BEGIN
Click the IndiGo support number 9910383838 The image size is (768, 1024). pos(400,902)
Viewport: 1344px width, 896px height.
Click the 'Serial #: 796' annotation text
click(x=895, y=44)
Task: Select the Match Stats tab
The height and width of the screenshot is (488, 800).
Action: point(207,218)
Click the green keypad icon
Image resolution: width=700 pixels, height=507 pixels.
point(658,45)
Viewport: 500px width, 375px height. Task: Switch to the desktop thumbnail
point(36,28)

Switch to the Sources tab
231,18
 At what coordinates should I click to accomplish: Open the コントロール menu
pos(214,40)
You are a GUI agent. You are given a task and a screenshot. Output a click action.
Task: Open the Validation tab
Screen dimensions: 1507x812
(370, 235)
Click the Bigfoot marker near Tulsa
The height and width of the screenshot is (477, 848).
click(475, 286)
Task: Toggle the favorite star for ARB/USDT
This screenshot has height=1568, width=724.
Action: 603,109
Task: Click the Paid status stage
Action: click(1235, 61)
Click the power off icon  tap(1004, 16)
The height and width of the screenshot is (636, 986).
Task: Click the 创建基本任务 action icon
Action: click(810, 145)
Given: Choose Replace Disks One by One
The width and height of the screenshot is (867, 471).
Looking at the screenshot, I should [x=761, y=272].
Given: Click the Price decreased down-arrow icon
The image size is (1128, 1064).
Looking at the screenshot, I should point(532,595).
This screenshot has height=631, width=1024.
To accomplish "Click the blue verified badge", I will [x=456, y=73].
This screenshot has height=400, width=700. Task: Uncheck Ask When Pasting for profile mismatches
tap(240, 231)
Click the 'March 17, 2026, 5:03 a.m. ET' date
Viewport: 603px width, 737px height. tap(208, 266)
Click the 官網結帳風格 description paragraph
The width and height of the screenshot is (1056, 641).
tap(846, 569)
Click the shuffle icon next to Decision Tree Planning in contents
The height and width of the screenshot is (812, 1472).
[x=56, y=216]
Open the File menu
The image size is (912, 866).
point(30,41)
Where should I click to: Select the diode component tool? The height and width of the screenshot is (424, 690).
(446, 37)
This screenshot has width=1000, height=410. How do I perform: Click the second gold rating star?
END
> **Work instruction**
Going through the entries above, show each line that contains "star".

> **Response for this exercise**
Task: Toggle the favorite star for ARB/USDT
This screenshot has width=1000, height=410. How do I perform: Click the second gold rating star?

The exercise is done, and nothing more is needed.